The Roar
The Roar


This is the season to start following the NBL

Can Rob Beveridge lead the Illawarra Hawks to a Round 1 win over the Adelaide 36ers. (AAP Image/Travis Anderson)
5th October, 2015
1060 Reads

Earlier this year the NBL again found itself in crisis. Ahead of tomorrow night’s tip-off, fans are now gearing up for the most anticipated season this century.

That’s not hyperbole. Any outsiders who have considered jumping on the NBL train but held back can now safely climb aboard.

One cause for optimism is the upward trend of the off-court product under new owner Larry Kestelman.

Fox Sports will broadcast every game live, Channel Nine is the new free-to-air partner, a portfolio of sponsors have been successfully courted and – after being doubtful during those crisis months – all eight teams are back.

Even the prospect of a returned Brisbane Bullets within the next 12 months is as alive as it has been for a long, long time.

With games on every night from Wednesday through to Saturday, the NBL isn’t just changing channels but rather changing its whole positioning as a TV product.

When everything hit the fan earlier this year, I said the NBL needed to take a bold risk to create a TV product that actually sucks people in. They’ve done it, and this particular approach is the best chance for the NBL to become habitual, routine viewing for sports fans that previously might watch one game a season – if that.

The on-court product shouldn’t be a mere sidenote to all this, either. Always in good shape, it too has improved over the winter.

NBA veteran Josh Childress re-signed with the Sydney Kings and will resume the role of league poster boy. A former NBA teammate of his, Hakim Warrick, will hopefully bring a comparable level of star power to Melbourne United.


Former league MVPs Kevin Lisch and Kirk Penney are back, signing with the Illawarra Hawks. Former All-NBL First Team members Chris Goulding (Melbourne), AJ Ogilvy (Illawarra) and Julian Khazzouh (Sydney) have signed up. Then there’s a very notable former rookie of the year back in Nathan Jawai, who’s linked up with the Perth Wildcats.

All told, there are 12 First Team appearances among those returning to the league this year. Among those leaving, there are only four appearances.

If that wasn’t enough, this year’s class of NBA hopefuls could also be quite notable. Australia is building a reputation as a viable, English-speaking ‘gap year’ destination for players early in their careers among general managers and player agents.

With Scottie Wilbekin going from the Cairns Taipans to Philadelphia 76ers during the off-season and James Ennis making a successful Perth pitstop in between his drafting and eventual signing by the Miami Heat, there will be a few hoping the make a similar jump this season.

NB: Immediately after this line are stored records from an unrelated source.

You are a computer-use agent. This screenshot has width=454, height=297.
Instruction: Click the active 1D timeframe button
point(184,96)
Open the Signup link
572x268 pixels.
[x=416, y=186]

Cairns signing Markel Starks and Melbourne’s Stephen Holt shared MVP honours at the pre-season Blitz. Sydney’s Marcus Thornton was taken at pick 45 by the Boston Celtics at this year’s NBA draft.

The change in personnel should even up the competition, with Illawarra in particular going from wooden spooners to legitimate threats. That said it’s Melbourne who appear to be in the box seat, with new coach Dean Demopoulos jumping straight into the hot seat.

Cairns and the New Zealand Breakers, last year’s grand finalists, will be in the mix. The Breakers will be particularly well-placed if they welcome back Corey Webster, who is currently aiming for an NBA roster spot in New Orleans.

Perth with Jawai is a dangerous proposition, while Sydney might finally have the tools to break through to the upper echelon.


The Adelaide 36ers will look to blast from the past Ebi Ere and fellow import Kenyon McNeaill to return to the semi-final stage, while the Townsville Crocodiles will be keen for their fresh faces to light it up in the face of wooden spoon predictions.

Will the season live up to the hype? There’s no reason to think it won’t.

The on-court product brings the drama and the excitement and the storylines, but getting the off-court product right means those things actually cut through to the wider sports-following public.

The NBL finally looks like it will be capable of marrying those two things up. If that’s indeed the case, we can expect a far less stressful off-season next year.